> _Supplied text_:
Game Scoring System – Bank Your Points

Want a way to encourage your team to fight to win long rallies? Or alternatively, want to encourage them to extend a rally rather than go for a kill when it’s not really a good opportunity? Here’s a scoring system that could do the trick. You can use it for normal 6 v 6 play, and also for small-sided games.

Here’s how it works. After the ball is served, you count how many times it crosses the net during the course of the rally. The team which wins the rally gets that many points added to their score.

Let’s walk through an example. The receiving team attacks the ball and the serving team digs it. That’s one time crossing the net (serve does not count). The defenders then attack back, making it two net crossings. The count goes up to three when the dig rebounds back over the net as a free ball. The serving team then gets a kill on the attack which follows. The attack is the 4th crossing, so four points to the serving team.

Or you could choose not to count the final attack. Your call. I think you get the idea.

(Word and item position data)
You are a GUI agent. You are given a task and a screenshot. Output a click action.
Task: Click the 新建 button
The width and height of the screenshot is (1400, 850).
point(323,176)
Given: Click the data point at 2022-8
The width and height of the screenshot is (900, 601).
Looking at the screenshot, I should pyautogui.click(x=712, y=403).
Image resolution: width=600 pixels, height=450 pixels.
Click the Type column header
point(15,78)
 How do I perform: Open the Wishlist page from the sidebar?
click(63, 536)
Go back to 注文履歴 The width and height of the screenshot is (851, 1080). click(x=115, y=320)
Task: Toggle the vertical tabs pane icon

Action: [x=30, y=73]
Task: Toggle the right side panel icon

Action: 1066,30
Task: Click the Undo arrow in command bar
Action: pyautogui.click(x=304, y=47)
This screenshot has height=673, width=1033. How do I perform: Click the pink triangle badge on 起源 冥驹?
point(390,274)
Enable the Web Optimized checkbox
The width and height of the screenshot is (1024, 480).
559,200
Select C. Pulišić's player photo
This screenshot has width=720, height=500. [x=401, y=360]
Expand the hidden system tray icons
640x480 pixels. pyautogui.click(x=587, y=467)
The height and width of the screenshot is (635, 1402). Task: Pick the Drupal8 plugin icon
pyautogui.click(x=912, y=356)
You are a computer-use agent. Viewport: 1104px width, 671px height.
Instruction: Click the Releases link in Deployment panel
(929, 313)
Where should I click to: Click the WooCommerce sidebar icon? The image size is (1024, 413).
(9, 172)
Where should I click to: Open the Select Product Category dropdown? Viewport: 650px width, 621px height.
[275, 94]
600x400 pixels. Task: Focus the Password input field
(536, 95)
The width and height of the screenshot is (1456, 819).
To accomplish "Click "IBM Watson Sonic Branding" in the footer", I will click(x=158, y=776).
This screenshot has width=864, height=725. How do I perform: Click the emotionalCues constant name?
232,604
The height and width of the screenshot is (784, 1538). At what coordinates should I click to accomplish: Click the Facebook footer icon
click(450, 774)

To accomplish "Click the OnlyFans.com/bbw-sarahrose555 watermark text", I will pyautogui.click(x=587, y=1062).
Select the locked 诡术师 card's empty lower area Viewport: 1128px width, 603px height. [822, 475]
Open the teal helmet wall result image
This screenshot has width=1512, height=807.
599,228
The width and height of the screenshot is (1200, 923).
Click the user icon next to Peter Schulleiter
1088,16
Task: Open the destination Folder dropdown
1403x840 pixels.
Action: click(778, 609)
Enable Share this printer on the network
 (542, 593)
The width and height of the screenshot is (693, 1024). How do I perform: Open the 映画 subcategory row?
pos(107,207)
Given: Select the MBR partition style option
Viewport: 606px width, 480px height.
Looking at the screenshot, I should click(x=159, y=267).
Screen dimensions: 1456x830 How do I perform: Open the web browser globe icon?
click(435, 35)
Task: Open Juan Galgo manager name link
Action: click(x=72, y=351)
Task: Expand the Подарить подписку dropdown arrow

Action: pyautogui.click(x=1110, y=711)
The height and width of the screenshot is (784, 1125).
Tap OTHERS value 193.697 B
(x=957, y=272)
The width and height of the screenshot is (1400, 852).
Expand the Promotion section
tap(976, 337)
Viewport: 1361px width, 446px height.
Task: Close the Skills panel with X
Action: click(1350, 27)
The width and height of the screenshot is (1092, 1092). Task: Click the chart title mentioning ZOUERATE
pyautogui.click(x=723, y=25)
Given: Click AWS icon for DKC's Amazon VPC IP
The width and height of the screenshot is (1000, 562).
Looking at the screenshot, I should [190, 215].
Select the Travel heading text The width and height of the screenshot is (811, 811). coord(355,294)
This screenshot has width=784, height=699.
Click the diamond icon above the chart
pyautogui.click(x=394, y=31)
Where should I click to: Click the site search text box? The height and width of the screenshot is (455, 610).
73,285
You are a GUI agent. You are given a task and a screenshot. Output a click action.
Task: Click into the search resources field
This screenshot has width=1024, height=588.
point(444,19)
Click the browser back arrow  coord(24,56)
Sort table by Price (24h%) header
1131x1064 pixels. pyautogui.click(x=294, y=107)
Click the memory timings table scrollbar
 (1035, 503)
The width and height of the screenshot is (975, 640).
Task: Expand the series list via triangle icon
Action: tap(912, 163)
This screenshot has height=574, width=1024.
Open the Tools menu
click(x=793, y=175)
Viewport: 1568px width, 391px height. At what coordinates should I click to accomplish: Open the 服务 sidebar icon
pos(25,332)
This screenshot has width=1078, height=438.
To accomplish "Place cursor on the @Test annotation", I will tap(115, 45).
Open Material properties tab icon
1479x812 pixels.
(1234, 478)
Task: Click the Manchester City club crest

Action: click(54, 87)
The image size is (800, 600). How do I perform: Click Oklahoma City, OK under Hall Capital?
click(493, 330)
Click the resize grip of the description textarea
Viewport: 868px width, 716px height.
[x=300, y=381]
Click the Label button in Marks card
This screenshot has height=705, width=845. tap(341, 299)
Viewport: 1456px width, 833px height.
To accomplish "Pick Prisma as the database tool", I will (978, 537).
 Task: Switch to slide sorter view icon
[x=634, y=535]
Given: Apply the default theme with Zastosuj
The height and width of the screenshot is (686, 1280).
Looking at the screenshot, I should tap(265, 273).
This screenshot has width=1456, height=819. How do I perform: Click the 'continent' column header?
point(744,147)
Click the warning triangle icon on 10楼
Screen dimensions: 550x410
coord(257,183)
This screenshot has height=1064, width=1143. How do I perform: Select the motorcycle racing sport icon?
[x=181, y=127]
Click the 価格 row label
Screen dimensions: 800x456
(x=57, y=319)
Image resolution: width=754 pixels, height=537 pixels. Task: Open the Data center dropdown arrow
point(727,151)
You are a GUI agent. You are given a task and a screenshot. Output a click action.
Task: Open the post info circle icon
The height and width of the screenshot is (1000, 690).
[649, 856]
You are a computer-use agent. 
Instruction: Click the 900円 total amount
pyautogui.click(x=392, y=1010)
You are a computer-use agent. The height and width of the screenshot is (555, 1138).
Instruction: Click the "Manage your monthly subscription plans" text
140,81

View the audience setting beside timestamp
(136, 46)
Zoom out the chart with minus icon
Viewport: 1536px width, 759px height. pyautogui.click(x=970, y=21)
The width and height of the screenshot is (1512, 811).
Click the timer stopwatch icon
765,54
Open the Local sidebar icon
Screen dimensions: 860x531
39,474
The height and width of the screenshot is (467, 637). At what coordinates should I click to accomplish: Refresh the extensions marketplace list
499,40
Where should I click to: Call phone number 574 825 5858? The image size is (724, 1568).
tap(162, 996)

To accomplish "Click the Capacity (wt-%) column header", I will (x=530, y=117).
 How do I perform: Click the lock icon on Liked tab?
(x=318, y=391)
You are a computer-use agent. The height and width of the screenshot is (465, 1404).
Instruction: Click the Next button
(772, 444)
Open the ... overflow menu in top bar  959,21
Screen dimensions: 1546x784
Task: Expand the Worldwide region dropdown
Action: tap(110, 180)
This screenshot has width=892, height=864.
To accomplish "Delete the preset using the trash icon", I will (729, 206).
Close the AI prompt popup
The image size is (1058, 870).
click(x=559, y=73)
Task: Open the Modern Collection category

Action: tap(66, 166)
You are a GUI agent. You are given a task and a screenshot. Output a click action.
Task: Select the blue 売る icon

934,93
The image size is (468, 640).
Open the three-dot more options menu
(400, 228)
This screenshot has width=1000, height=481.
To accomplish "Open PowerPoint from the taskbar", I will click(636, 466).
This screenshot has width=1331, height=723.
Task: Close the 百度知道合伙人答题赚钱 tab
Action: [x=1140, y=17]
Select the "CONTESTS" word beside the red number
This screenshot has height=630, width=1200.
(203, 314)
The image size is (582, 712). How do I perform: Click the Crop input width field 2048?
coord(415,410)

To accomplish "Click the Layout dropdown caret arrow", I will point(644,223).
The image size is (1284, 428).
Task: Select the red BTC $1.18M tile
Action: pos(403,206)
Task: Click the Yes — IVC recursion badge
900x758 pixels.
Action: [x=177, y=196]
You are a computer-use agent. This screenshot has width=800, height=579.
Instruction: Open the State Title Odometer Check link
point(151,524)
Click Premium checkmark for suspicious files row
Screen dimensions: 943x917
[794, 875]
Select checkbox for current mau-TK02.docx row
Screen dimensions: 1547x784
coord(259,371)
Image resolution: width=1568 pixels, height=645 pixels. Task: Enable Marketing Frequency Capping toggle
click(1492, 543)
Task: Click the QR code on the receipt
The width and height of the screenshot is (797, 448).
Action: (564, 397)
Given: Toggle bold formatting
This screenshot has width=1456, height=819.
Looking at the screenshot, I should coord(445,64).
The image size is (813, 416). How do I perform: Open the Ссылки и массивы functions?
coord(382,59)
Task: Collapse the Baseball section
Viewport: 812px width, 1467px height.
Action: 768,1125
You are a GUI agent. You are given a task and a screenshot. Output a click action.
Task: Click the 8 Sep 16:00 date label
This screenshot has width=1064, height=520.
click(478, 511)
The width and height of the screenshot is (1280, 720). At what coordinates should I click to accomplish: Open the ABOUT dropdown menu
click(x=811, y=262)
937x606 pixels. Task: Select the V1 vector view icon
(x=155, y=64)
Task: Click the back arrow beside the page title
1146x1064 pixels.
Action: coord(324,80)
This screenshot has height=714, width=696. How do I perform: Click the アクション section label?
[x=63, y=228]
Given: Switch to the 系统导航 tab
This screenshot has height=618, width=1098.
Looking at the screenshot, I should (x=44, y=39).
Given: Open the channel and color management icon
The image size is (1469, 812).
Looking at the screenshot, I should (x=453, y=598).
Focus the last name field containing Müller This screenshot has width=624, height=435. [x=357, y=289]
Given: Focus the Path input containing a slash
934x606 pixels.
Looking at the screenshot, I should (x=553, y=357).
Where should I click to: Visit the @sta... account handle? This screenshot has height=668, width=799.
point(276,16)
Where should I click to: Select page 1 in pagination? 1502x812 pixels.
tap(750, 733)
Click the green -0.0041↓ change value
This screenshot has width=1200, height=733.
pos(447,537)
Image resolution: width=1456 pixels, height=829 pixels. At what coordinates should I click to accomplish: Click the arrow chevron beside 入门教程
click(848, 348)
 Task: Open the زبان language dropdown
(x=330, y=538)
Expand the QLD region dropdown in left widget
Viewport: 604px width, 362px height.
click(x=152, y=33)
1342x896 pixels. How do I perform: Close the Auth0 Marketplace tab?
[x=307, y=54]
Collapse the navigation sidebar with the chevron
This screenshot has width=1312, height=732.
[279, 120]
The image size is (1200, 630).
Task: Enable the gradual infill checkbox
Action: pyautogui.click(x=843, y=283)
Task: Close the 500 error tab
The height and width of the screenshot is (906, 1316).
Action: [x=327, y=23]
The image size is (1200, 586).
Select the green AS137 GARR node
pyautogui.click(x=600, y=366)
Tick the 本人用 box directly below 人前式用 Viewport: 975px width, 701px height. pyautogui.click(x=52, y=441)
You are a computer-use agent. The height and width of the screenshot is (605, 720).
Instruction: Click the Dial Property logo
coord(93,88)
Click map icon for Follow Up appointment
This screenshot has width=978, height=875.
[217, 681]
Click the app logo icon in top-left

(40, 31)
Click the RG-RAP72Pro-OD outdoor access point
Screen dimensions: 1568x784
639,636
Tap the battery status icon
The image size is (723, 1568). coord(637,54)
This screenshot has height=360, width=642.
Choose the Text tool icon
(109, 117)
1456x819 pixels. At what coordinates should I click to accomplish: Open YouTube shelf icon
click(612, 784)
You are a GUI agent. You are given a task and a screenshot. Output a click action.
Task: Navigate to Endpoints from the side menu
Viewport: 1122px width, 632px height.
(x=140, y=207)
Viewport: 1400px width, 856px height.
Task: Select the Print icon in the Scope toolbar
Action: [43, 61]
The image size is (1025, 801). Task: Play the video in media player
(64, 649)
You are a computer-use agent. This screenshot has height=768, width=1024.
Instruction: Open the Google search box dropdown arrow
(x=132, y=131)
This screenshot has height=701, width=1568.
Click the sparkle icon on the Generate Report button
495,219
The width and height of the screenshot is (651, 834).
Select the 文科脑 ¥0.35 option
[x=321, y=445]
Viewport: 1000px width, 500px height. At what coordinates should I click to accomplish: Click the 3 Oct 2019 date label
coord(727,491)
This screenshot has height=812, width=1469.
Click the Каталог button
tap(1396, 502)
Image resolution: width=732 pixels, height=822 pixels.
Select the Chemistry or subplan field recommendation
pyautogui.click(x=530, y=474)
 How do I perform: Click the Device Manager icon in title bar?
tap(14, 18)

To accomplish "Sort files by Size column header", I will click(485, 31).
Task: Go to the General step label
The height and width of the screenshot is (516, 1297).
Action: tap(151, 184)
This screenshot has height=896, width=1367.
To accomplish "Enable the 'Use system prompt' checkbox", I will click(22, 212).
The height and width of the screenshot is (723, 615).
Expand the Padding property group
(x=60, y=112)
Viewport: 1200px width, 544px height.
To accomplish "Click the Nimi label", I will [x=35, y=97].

> _Aim of the exercise_:
In the bank-your-points scoring system, how many points does the team that wins a rally receive?

> _Output for this exercise_:
The winning team gets as many points as the number of times the ball crossed the net during the rally.